Exhibited Interiors in a Debate about Style

In ‘The Exhibitionist House’, Beatriz Colomina highlights how the house has become ‘the most important vehicle for the investigation of architectural ideas in this century’.1The role that what I would call ‘style rooms’ – exhibited house interiors – have played in this process should not be underestimated. These temporary and relatively simple architectural installations are not only able to quickly demonstrate an idea to a large audience, but can also transcend the manifesto, the sales brochure, or the promotional leaflet by evoking an immediate illusion of the interior.

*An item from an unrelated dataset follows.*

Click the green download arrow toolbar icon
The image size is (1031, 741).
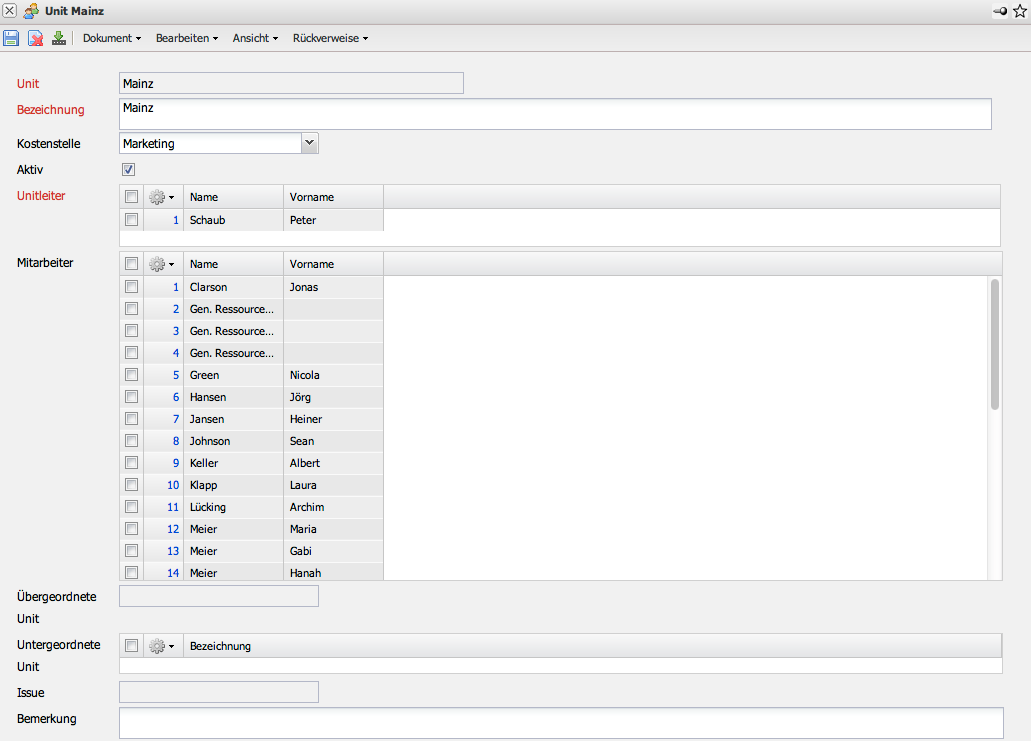tap(59, 38)
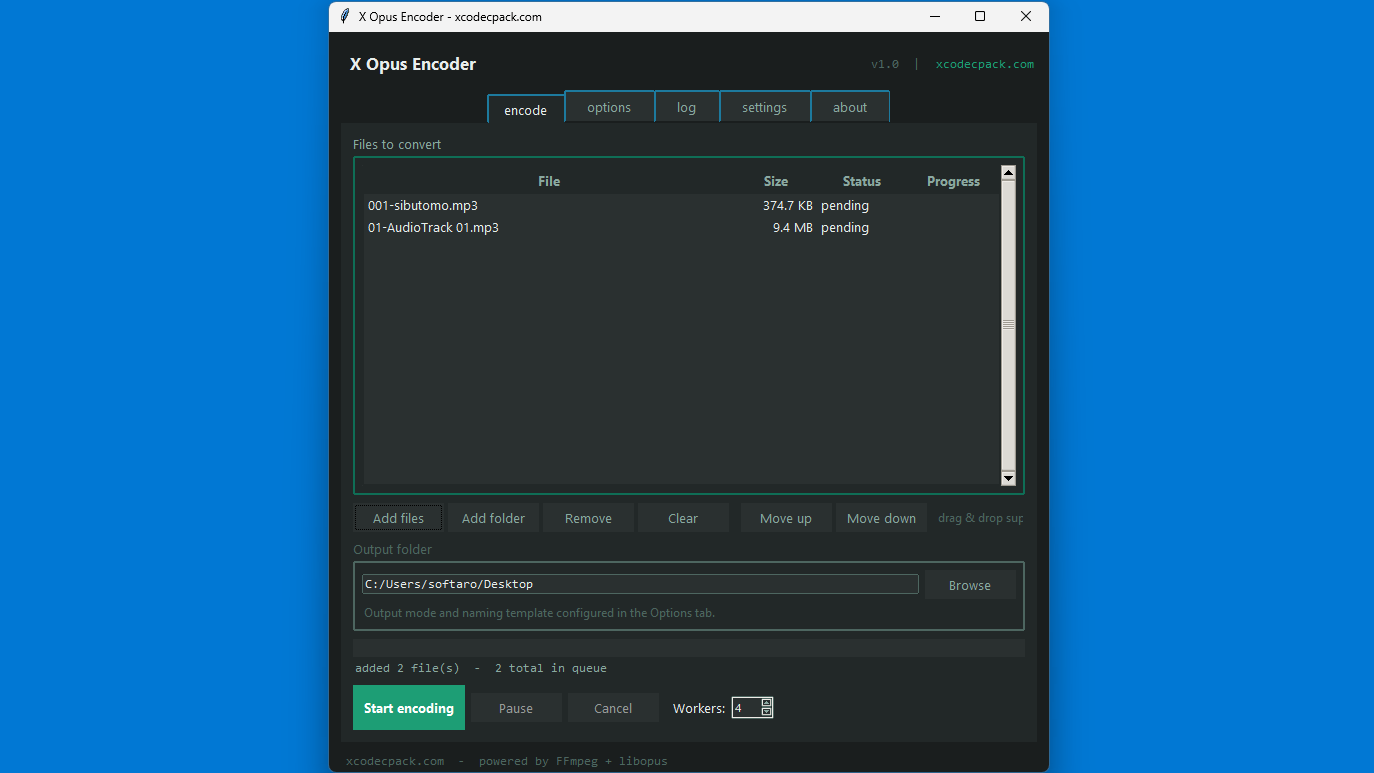
Task: Click the Browse button for output folder
Action: pos(969,584)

In my article, I want to position several of these style rooms in a debate about style and interiors that up to the present day remains of great importance to architecture and design. These specific interiors played a role in this debate at crucial moments in the first half of the twentieth century. Style, a key architectural concept, forms the foundation of many architectural-theoretical considerations and polemics,2 and is defined in the dictionary somewhat laboriously as the ‘collective characteristics of (…) artistic expression or way of presenting things or decorative methods proper to a person or school or period or subject.’3

Style also plays an important role in the private interior of the home. The personal character of the interior and the relative ease of adapting it to changing needs and tastes mean that it is often difficult to maintain ‘collective characteristics of artistic expression’ in the long term, but style is nonetheless an inescapable issue in the interior of the home. The major changes in society over the past few centuries, such as the rise of the middle class, increasing industrialization, and the development of the free global market, have turned the home, and by extension the interior of the home, into an architectural assignment. Style in this sense is not so important in terms of its art-historical significance, but rather in describing the aesthetic choices of the designer in terms of space, proportions, coverings and comfort, which are indeed eminently architectural concepts.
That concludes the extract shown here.